▶ [Task brief]: Copy the closing run of lines, from the one with "355x211 pixels." through the last line of the listing, exactly and without any pictures.

BEGIN Records supplied

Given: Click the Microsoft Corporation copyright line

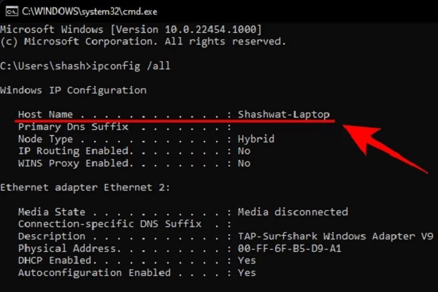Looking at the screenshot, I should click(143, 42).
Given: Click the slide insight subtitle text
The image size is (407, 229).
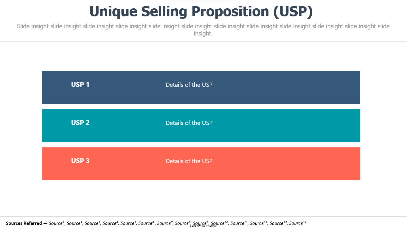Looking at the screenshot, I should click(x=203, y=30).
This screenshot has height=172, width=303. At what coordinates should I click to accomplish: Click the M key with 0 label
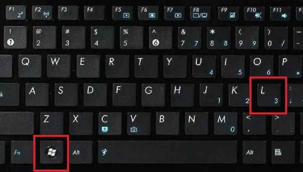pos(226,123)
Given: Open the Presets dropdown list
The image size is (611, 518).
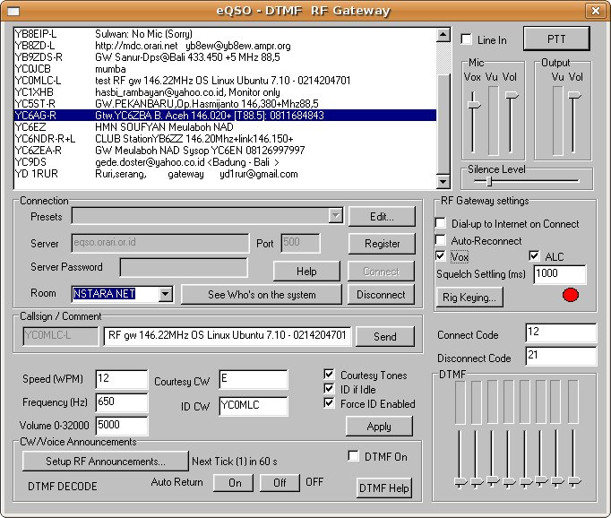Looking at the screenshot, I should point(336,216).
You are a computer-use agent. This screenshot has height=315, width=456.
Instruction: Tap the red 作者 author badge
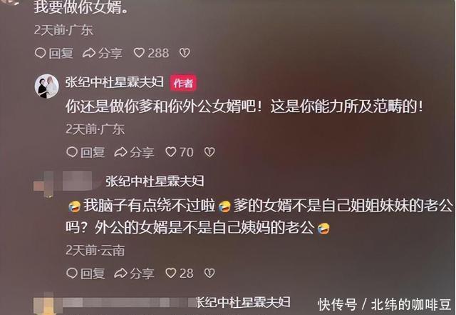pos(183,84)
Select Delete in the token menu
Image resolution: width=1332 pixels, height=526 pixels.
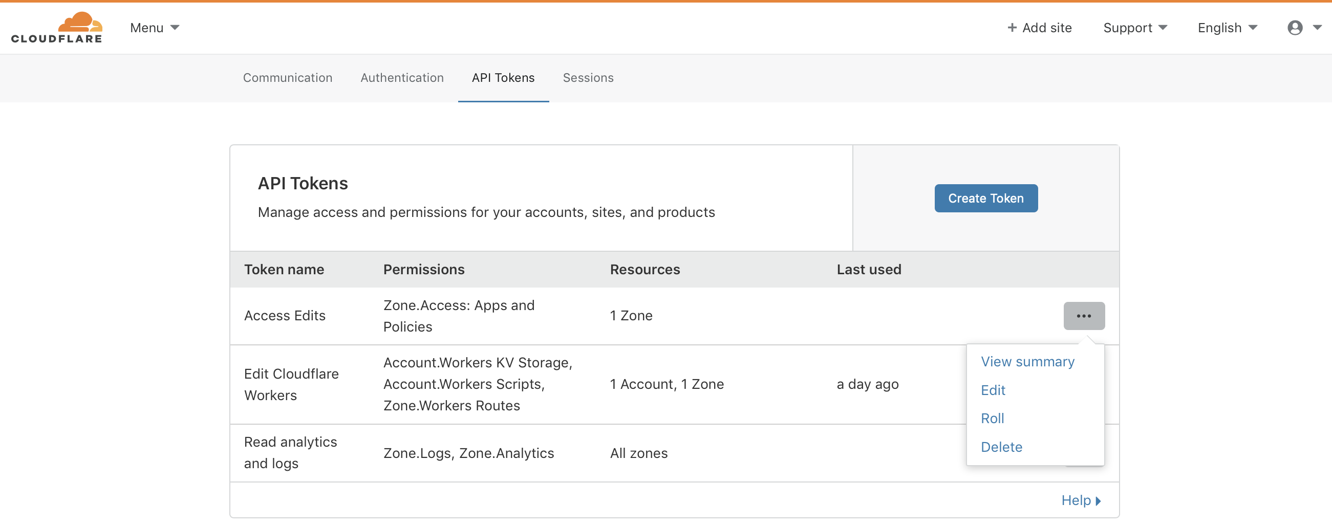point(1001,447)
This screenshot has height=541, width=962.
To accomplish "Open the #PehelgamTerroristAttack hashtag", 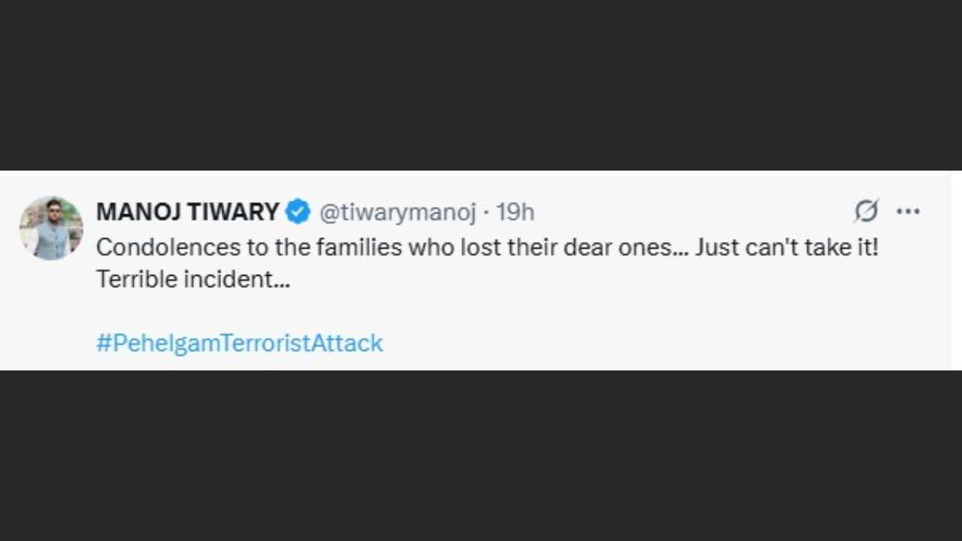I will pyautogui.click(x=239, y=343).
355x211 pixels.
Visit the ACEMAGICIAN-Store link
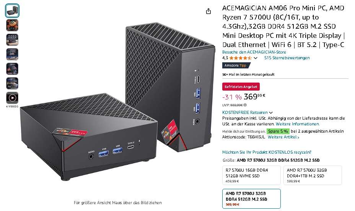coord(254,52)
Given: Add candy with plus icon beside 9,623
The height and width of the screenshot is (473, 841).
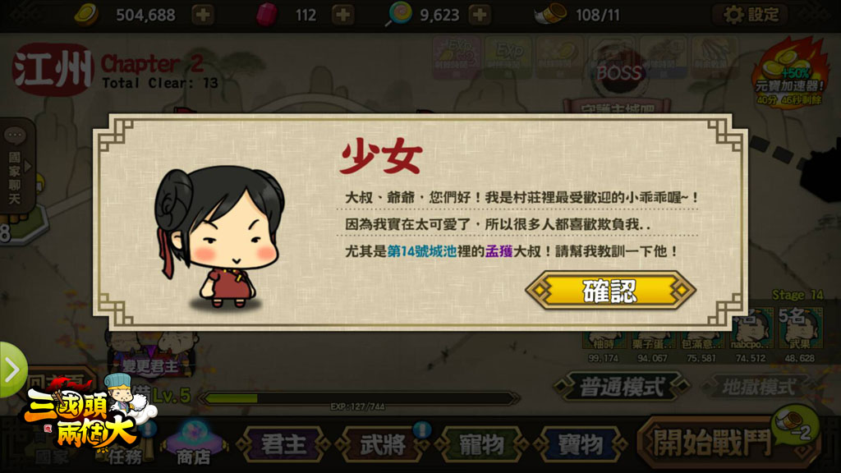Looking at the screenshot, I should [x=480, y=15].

END Records supplied

▶ [Answer space]:
355x211 pixels.
Visit the ACEMAGICIAN-Store link
coord(254,52)
Given: Add candy with plus icon beside 9,623
The height and width of the screenshot is (473, 841).
Looking at the screenshot, I should [x=480, y=15].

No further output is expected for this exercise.